Task brief: Write out the whole listing exactly.
----------
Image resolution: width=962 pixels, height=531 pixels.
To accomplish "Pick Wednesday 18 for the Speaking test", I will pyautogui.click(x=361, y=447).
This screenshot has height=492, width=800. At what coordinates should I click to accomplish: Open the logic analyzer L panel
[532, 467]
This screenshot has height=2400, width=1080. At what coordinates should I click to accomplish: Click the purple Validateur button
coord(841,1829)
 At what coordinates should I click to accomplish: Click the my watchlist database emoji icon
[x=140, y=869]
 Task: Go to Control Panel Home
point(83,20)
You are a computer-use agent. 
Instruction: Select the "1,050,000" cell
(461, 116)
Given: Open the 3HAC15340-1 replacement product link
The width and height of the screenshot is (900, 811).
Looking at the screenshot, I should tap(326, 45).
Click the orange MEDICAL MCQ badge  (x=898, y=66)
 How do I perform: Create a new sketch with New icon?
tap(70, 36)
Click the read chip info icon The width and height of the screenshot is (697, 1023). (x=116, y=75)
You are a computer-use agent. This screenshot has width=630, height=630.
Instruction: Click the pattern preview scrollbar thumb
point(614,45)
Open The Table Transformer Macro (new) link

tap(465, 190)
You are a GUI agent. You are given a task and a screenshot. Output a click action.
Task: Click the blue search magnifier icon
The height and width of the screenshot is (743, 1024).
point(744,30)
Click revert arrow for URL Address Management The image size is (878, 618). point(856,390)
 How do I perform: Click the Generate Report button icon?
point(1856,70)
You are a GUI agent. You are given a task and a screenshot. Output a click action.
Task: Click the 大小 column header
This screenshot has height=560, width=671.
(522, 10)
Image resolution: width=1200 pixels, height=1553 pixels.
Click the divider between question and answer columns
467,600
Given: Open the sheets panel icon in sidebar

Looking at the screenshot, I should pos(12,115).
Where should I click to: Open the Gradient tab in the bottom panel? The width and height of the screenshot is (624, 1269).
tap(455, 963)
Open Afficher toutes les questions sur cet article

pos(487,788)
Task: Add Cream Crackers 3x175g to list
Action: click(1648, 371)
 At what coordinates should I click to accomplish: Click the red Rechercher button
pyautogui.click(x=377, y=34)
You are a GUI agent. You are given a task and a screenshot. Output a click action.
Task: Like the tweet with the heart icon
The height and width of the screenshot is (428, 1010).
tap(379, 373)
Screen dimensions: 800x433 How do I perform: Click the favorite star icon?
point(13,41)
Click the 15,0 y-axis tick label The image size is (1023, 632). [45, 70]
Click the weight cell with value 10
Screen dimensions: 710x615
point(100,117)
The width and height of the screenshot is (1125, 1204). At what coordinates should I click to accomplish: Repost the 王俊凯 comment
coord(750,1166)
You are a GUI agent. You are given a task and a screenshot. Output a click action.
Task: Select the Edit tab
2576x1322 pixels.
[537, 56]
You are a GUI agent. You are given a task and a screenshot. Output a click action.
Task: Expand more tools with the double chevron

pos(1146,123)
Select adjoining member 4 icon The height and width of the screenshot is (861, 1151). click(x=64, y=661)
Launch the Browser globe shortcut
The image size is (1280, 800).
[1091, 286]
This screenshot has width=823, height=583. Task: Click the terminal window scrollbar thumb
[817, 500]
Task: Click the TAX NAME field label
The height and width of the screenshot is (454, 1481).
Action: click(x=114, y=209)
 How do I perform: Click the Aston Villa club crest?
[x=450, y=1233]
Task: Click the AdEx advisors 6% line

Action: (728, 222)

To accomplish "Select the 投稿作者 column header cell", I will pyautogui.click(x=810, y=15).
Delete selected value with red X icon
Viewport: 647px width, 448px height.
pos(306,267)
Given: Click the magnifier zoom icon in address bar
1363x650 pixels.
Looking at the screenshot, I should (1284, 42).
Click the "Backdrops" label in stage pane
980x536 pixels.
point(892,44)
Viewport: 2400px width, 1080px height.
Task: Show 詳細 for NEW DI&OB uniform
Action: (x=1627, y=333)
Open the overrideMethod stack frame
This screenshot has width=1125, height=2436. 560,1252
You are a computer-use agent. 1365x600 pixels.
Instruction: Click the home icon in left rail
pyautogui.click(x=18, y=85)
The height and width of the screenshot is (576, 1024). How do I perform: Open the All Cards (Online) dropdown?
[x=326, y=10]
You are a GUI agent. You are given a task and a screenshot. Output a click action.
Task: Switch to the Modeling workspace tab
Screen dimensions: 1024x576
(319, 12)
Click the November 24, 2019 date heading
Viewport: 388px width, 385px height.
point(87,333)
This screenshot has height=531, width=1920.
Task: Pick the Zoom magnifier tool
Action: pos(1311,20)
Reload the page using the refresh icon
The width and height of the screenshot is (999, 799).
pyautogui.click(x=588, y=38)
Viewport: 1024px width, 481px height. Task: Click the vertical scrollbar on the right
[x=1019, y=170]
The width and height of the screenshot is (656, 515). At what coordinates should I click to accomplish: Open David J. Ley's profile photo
----------
Answer below:
Image resolution: width=962 pixels, height=531 pixels.
To accomplish "Pick Wednesday 18 for the Speaking test", I will pyautogui.click(x=361, y=447).
This screenshot has height=492, width=800. At what coordinates should I click to accomplish: Open the logic analyzer L panel
[532, 467]
This screenshot has height=2400, width=1080. At what coordinates should I click to accomplish: Click the purple Validateur button
coord(841,1829)
 At what coordinates should I click to accomplish: Click the my watchlist database emoji icon
[x=140, y=869]
 Task: Go to Control Panel Home
point(83,20)
You are a computer-use agent. 
Instruction: Select the "1,050,000" cell
(461, 116)
Given: Open the 3HAC15340-1 replacement product link
The width and height of the screenshot is (900, 811).
Looking at the screenshot, I should tap(326, 45).
Click the orange MEDICAL MCQ badge  (x=898, y=66)
 How do I perform: Create a new sketch with New icon?
tap(70, 36)
Click the read chip info icon The width and height of the screenshot is (697, 1023). (x=116, y=75)
You are a computer-use agent. This screenshot has width=630, height=630.
Instruction: Click the pattern preview scrollbar thumb
point(614,45)
Open The Table Transformer Macro (new) link

tap(465, 190)
You are a GUI agent. You are given a task and a screenshot. Output a click action.
Task: Click the blue search magnifier icon
The height and width of the screenshot is (743, 1024).
point(744,30)
Click revert arrow for URL Address Management The image size is (878, 618). point(856,390)
 How do I perform: Click the Generate Report button icon?
point(1856,70)
You are a GUI agent. You are given a task and a screenshot. Output a click action.
Task: Click the 大小 column header
This screenshot has height=560, width=671.
(522, 10)
Image resolution: width=1200 pixels, height=1553 pixels.
Click the divider between question and answer columns
467,600
Given: Open the sheets panel icon in sidebar

Looking at the screenshot, I should pos(12,115).
Where should I click to: Open the Gradient tab in the bottom panel? The width and height of the screenshot is (624, 1269).
tap(455, 963)
Open Afficher toutes les questions sur cet article

pos(487,788)
Task: Add Cream Crackers 3x175g to list
Action: click(1648, 371)
 At what coordinates should I click to accomplish: Click the red Rechercher button
pyautogui.click(x=377, y=34)
You are a GUI agent. You are given a task and a screenshot. Output a click action.
Task: Like the tweet with the heart icon
The height and width of the screenshot is (428, 1010).
tap(379, 373)
Screen dimensions: 800x433 How do I perform: Click the favorite star icon?
point(13,41)
Click the 15,0 y-axis tick label The image size is (1023, 632). [45, 70]
Click the weight cell with value 10
Screen dimensions: 710x615
point(100,117)
The width and height of the screenshot is (1125, 1204). At what coordinates should I click to accomplish: Repost the 王俊凯 comment
coord(750,1166)
You are a GUI agent. You are given a task and a screenshot. Output a click action.
Task: Select the Edit tab
2576x1322 pixels.
[537, 56]
You are a GUI agent. You are given a task and a screenshot. Output a click action.
Task: Expand more tools with the double chevron

pos(1146,123)
Select adjoining member 4 icon The height and width of the screenshot is (861, 1151). click(x=64, y=661)
Launch the Browser globe shortcut
The image size is (1280, 800).
[1091, 286]
This screenshot has width=823, height=583. Task: Click the terminal window scrollbar thumb
[817, 500]
Task: Click the TAX NAME field label
The height and width of the screenshot is (454, 1481).
Action: click(x=114, y=209)
 How do I perform: Click the Aston Villa club crest?
[x=450, y=1233]
Task: Click the AdEx advisors 6% line

Action: (728, 222)

To accomplish "Select the 投稿作者 column header cell", I will pyautogui.click(x=810, y=15).
Delete selected value with red X icon
Viewport: 647px width, 448px height.
pos(306,267)
Given: Click the magnifier zoom icon in address bar
1363x650 pixels.
Looking at the screenshot, I should (1284, 42).
Click the "Backdrops" label in stage pane
980x536 pixels.
point(892,44)
Viewport: 2400px width, 1080px height.
Task: Show 詳細 for NEW DI&OB uniform
Action: (x=1627, y=333)
Open the overrideMethod stack frame
This screenshot has width=1125, height=2436. 560,1252
You are a computer-use agent. 1365x600 pixels.
Instruction: Click the home icon in left rail
pyautogui.click(x=18, y=85)
The height and width of the screenshot is (576, 1024). How do I perform: Open the All Cards (Online) dropdown?
[x=326, y=10]
You are a GUI agent. You are given a task and a screenshot. Output a click action.
Task: Switch to the Modeling workspace tab
Screen dimensions: 1024x576
(319, 12)
Click the November 24, 2019 date heading
Viewport: 388px width, 385px height.
point(87,333)
This screenshot has height=531, width=1920.
Task: Pick the Zoom magnifier tool
Action: pos(1311,20)
Reload the page using the refresh icon
The width and height of the screenshot is (999, 799).
pyautogui.click(x=588, y=38)
Viewport: 1024px width, 481px height. Task: Click the vertical scrollbar on the right
[x=1019, y=170]
The width and height of the screenshot is (656, 515). At what coordinates should I click to accomplish: Open David J. Ley's profile photo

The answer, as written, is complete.